Content starts

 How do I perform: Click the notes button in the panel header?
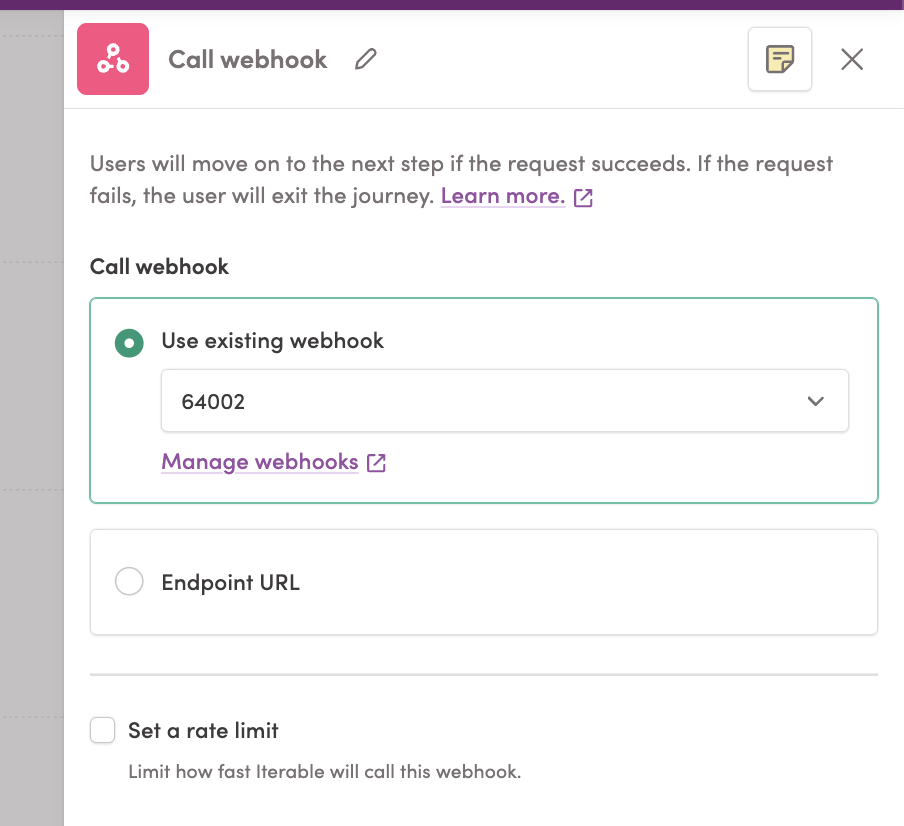click(x=779, y=59)
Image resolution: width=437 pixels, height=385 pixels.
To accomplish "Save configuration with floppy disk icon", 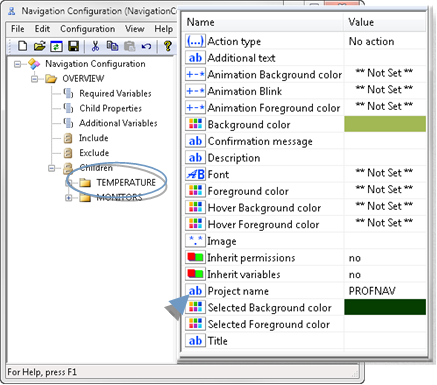I will click(x=73, y=46).

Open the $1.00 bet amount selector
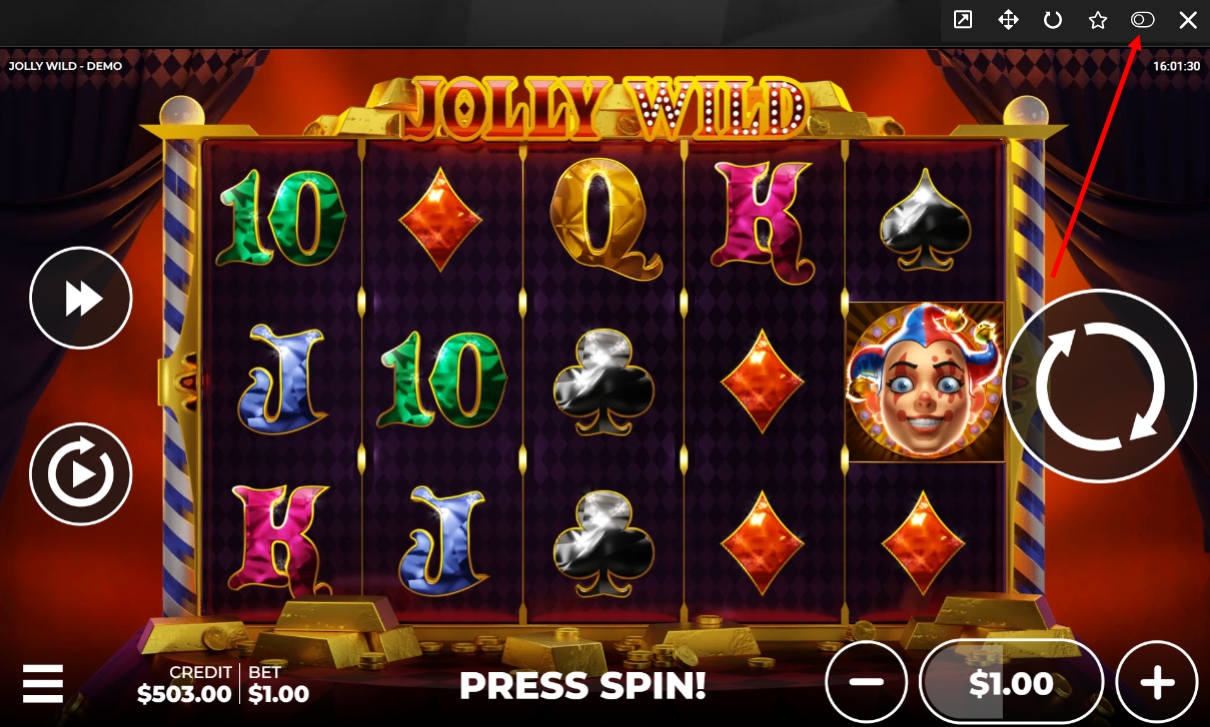pos(1011,683)

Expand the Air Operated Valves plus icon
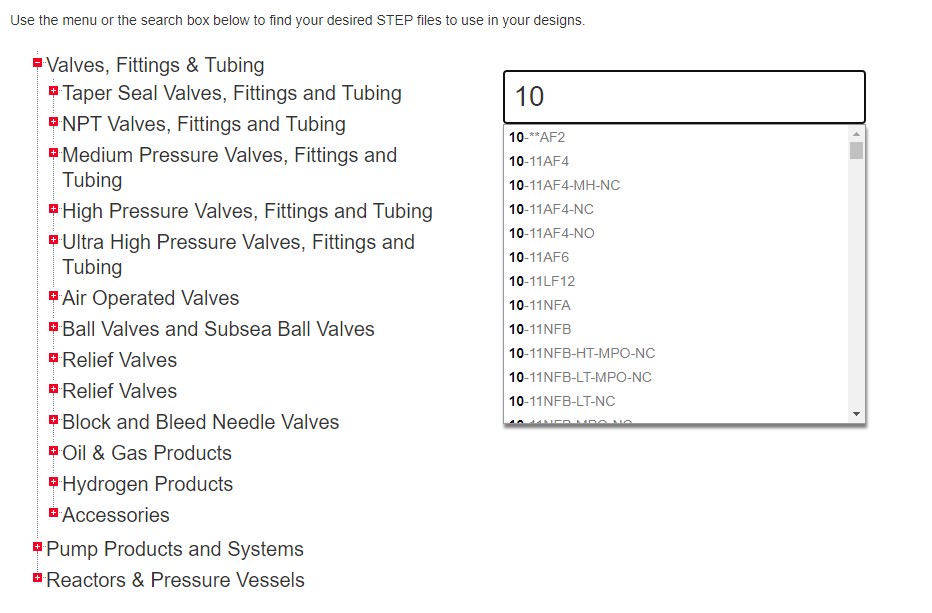coord(54,297)
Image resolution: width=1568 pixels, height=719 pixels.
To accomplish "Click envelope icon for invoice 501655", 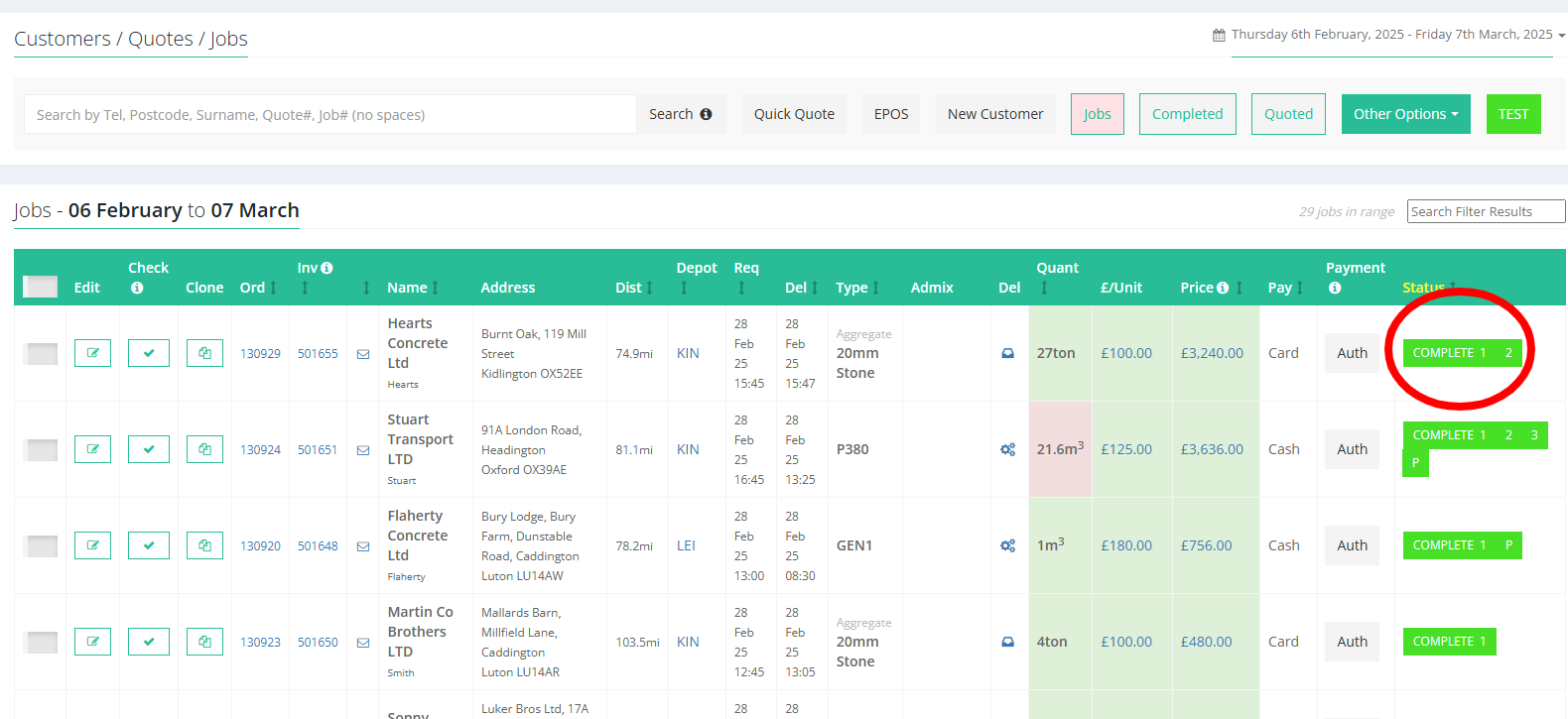I will [x=363, y=354].
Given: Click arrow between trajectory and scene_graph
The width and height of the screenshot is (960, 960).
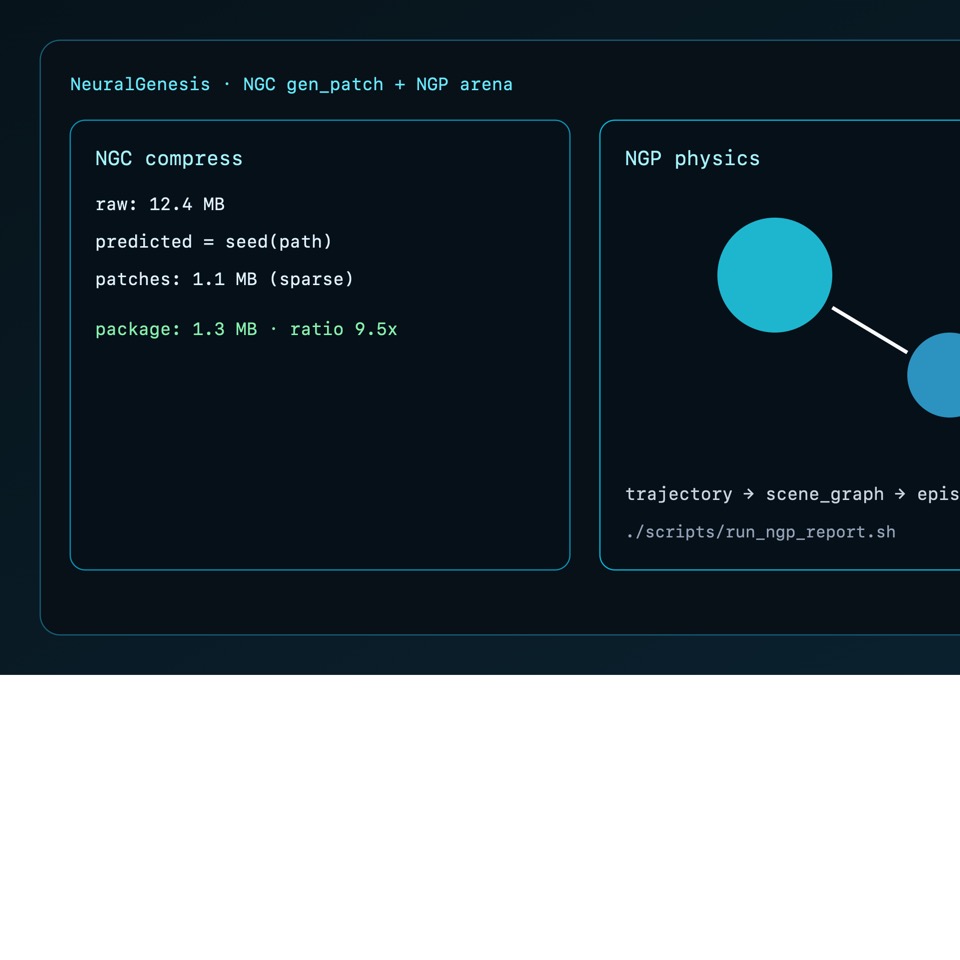Looking at the screenshot, I should (x=749, y=493).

Content ends

ASSIGNMENT:
Count how many lines above include the word "pixels" and answer with that figure only.

REPLY:
2